Pride is destructive. It tells you how it’s more important to be right than it is to do right. It makes you feel little, while it tempts you to grasp a false sense of importance. It’s deceptive. It interfere’s with God’s word by twisting the truth into a lie. It beckons you to hold on to anger and hate. It rejects the mere thought of humility.

Here’s the thing about pride. It lurks in the shadows waiting and hoping that you’ll invite it back in. And when you do, it takes the wheel.

We all have a choice when we’re angry. It’s not always an easy choice, but we do have the ability to choose between pride and humility.

If you’re reading this and you don’t know how to let go of your anger; if you’re wondering how to get past a nasty fight, but you’re feeling hurt and confused; here are a five steps you can take to soften your heart and take back the wheel:

1. Reject the urge to get even. God sees and hears everything. He will punish, and He will reward.

2. Stop right where you are and pray. It’s almost impossible to stay angry at someone when you’re praying for them. Make this your first priority.

3. Stop keeping score. It really doesn’t matter who apologized last time, or who apologizes most of the time. Just because someone else isn’t courageous doesn’t mean you have to be weak.

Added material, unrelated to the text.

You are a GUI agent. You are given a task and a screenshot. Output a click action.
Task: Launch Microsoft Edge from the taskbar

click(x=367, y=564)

4. Accept the fact that no one is perfect. You might feel like you’re better than someone else, but the fact is that we’re all sinners saved by grace.

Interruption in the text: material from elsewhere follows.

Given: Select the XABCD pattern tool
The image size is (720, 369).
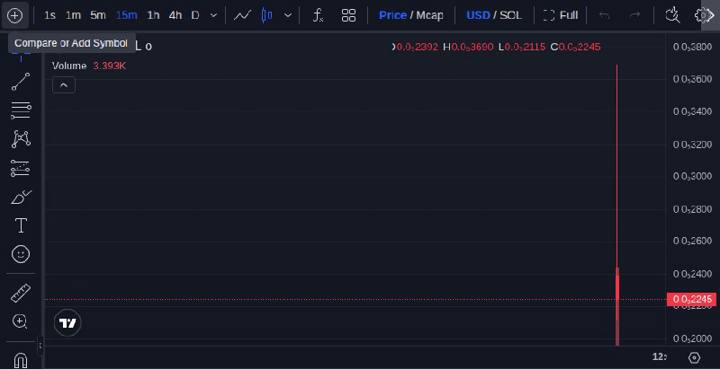Looking at the screenshot, I should click(21, 139).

5. Don’t mirror the bad behavior of others. Don’t be nasty because someone else is a jerk–that only brings you down to their level. Look to Christ for Your example, and follow His lead.

6. Before you try to be understood, make an effort to understand. Be humble enough to look at things from another perspective.

7. Exercise patience, humility, and grace. Like any other exercise, it isn’t easy. It requires effort, but it always improves your spiritual health.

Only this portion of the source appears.